The 15-meter by 3-meter Check Dam No. 1 of the Chichiawan Creek, one of 10 built on the river to reduce channel erosion and prevent sediment from filling a downstream reservoir, was torn down in May 2011.
Lin said the dam left the fish vulnerable to big storms.
When the creek was hit by a typhoon or flooding, the salmon would be flushed from their natural habitat in the creek's upper reaches to points downstream, the research team found.
The cold-water fish would then try to migrate back upstream but could not because of the dam, leaving them to die in the warmer water of the creek's lower reaches, Lin said.

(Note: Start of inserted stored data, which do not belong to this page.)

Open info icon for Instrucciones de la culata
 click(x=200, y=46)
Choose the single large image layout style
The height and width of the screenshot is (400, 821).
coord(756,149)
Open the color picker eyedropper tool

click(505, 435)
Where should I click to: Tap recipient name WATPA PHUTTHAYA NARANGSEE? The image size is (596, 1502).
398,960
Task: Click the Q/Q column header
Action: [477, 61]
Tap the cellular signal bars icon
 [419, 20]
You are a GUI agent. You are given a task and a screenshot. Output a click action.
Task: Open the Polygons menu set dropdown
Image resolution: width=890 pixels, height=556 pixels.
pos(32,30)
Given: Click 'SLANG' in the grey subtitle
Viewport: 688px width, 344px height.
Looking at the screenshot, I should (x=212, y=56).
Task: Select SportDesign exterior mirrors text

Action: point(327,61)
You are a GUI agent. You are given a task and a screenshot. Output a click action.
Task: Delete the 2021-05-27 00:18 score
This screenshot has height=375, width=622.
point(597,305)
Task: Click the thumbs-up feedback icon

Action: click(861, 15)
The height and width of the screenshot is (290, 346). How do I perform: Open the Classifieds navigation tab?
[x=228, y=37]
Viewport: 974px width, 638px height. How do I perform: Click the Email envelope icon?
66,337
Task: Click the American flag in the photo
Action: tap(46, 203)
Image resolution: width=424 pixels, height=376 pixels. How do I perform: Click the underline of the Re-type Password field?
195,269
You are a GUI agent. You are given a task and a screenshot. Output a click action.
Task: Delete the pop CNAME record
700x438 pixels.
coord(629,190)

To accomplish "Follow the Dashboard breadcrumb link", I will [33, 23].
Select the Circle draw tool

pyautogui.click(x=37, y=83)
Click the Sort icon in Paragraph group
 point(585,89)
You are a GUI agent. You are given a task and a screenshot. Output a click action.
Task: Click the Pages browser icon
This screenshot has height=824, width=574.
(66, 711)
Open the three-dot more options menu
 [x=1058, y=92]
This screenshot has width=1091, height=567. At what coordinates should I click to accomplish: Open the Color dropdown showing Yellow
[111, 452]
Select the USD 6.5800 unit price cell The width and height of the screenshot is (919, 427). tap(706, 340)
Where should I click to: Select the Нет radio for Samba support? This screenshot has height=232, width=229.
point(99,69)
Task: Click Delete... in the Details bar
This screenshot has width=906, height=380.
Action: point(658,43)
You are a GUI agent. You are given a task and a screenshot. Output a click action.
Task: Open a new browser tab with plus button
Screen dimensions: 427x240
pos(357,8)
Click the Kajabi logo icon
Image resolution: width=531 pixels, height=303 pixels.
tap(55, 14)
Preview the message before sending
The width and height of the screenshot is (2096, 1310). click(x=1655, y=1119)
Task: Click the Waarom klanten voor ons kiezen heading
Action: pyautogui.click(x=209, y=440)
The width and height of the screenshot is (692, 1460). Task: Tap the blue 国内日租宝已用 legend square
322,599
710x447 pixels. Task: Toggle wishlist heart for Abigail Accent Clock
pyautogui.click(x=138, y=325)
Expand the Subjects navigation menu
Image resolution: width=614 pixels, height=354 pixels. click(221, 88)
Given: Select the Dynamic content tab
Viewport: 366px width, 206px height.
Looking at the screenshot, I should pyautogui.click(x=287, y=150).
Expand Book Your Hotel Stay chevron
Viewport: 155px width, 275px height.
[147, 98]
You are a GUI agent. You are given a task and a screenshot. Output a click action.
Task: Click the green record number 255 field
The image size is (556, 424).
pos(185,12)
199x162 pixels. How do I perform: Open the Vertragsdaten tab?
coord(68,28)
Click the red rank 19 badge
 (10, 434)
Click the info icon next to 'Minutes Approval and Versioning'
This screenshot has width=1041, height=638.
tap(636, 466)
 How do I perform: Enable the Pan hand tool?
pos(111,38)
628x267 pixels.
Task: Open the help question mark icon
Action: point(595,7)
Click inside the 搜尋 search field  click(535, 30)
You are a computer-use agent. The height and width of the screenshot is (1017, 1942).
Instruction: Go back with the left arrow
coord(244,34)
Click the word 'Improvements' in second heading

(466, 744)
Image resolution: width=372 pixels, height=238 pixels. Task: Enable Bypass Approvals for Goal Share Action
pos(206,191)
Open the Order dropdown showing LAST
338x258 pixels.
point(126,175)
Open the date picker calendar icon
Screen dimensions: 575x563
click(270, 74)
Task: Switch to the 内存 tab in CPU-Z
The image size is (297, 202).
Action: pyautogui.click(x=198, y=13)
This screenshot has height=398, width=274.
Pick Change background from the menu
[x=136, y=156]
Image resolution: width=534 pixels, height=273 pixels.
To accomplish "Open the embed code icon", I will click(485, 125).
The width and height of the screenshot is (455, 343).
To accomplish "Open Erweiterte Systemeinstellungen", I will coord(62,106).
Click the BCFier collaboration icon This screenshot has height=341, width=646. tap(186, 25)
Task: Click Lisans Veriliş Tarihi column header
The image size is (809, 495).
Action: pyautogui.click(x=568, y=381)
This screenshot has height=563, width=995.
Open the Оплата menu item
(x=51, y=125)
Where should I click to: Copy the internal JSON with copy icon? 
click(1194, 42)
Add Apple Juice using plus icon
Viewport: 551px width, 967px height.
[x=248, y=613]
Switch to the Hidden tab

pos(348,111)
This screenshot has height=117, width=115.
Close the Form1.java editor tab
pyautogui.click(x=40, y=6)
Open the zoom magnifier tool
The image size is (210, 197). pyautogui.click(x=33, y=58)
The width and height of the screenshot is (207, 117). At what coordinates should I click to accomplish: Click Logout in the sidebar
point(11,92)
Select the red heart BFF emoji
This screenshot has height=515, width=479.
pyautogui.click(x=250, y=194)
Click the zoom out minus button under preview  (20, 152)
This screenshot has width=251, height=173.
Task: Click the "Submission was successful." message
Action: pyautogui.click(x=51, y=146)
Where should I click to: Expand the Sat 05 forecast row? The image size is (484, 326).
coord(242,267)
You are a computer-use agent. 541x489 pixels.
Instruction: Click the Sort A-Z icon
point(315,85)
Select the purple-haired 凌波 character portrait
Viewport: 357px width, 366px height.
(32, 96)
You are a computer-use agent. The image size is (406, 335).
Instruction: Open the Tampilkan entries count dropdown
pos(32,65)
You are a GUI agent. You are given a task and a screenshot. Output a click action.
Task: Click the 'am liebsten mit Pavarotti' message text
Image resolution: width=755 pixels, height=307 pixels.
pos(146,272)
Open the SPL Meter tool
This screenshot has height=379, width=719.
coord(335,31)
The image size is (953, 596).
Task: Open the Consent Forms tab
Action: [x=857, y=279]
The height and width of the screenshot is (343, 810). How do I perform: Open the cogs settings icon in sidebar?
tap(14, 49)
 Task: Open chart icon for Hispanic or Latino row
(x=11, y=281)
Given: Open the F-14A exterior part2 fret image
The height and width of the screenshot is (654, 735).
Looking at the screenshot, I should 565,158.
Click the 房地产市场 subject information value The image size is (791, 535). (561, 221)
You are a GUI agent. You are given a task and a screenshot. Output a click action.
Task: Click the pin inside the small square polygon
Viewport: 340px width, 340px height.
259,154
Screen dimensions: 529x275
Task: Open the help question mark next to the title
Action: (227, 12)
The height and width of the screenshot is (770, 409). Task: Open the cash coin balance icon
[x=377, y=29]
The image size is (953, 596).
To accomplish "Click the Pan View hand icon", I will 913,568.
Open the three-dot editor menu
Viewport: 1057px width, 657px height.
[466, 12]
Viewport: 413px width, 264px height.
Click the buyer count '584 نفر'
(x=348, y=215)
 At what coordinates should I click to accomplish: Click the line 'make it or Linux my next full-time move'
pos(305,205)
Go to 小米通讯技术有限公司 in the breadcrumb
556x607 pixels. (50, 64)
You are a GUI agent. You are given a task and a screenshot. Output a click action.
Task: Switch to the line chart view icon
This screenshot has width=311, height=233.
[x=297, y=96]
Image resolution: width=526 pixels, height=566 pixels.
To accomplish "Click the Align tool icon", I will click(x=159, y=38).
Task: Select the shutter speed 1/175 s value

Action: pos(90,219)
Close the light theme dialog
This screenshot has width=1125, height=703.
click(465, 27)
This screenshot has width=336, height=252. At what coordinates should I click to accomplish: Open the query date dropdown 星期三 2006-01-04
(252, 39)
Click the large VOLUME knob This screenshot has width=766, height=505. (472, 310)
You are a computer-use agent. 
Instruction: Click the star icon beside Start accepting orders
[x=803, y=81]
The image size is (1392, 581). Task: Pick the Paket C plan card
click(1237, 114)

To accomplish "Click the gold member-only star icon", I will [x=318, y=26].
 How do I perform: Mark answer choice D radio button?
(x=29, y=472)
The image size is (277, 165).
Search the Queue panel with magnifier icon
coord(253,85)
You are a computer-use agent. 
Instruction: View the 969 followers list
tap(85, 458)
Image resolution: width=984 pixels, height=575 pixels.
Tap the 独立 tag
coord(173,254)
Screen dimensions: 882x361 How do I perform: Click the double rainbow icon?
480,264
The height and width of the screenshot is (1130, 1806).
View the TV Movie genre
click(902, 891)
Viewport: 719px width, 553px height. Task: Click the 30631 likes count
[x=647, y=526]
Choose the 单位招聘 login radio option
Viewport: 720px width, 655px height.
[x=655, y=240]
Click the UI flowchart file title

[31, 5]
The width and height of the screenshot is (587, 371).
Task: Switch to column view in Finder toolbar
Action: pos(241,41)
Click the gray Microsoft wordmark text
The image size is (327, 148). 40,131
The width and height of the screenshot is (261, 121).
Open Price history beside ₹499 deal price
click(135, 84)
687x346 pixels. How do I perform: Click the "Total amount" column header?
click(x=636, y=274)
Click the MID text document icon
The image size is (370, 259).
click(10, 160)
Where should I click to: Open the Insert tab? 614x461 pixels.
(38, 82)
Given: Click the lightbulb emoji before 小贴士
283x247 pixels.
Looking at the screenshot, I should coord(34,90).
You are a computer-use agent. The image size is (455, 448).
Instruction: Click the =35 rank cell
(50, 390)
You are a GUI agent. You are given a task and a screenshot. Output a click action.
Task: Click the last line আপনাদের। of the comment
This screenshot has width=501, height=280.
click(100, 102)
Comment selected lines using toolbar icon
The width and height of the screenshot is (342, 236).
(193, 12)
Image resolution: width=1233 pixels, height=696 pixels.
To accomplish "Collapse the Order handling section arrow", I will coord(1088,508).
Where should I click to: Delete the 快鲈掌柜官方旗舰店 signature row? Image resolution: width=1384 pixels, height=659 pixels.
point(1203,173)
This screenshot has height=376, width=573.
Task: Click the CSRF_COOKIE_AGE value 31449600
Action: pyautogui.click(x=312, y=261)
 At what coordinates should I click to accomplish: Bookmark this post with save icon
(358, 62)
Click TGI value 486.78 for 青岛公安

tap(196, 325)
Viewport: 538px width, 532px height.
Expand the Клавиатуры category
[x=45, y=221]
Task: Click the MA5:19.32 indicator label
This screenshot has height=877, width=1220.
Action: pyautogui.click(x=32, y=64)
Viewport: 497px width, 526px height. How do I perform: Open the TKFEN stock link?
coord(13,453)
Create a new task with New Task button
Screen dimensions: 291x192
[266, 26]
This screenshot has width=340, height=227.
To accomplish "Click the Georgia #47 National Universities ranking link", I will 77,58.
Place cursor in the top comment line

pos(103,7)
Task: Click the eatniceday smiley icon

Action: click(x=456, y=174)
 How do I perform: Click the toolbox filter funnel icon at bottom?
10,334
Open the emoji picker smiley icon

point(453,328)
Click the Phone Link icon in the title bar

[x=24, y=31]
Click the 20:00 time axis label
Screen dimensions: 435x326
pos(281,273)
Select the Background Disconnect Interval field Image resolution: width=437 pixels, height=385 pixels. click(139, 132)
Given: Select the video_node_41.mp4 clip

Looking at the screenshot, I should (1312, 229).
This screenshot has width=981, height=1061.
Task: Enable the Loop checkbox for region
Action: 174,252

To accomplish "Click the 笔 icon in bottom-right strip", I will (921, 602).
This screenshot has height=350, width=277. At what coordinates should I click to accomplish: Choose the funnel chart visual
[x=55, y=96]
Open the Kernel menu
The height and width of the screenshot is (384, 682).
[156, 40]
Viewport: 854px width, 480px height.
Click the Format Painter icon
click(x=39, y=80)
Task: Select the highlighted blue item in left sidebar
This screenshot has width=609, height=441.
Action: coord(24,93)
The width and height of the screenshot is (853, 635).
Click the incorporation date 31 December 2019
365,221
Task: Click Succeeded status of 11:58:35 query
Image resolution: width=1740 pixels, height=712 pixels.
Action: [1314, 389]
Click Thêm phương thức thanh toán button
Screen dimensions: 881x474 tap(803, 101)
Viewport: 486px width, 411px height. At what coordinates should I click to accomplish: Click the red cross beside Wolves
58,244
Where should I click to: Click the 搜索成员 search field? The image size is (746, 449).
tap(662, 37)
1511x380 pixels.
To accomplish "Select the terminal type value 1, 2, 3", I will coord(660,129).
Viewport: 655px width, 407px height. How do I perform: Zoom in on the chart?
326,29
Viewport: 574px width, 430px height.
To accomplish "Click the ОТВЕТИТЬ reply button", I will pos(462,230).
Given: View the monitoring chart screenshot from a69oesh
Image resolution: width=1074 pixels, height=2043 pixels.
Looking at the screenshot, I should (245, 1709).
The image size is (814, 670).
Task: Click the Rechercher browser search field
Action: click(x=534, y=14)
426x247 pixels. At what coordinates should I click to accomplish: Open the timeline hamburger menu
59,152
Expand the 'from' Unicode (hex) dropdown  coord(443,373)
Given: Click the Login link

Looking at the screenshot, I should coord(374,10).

During each major storm, one-third of the Formosan landlocked salmon in the region perished, he said.
The current salmon population has nearly reached the creek's maximum capacity of 5,800 Formosan landlocked salmon, Lin said, but he cautioned that the species still remains at risk from high-mountain vegetables, fruit and tea grown nearby on Wuling Farm.
The nitrates in the fertilizers found in washed-off soil pollute the creek and threaten the Formosan landlocked salmon's ability to breathe, he said.
The species, a holdover from the last Ice Age, needs unpolluted waters to survive and is now found only in the country's Chichiawan Creek and Kaoshan Creek in the upper reaches of the Tachia River.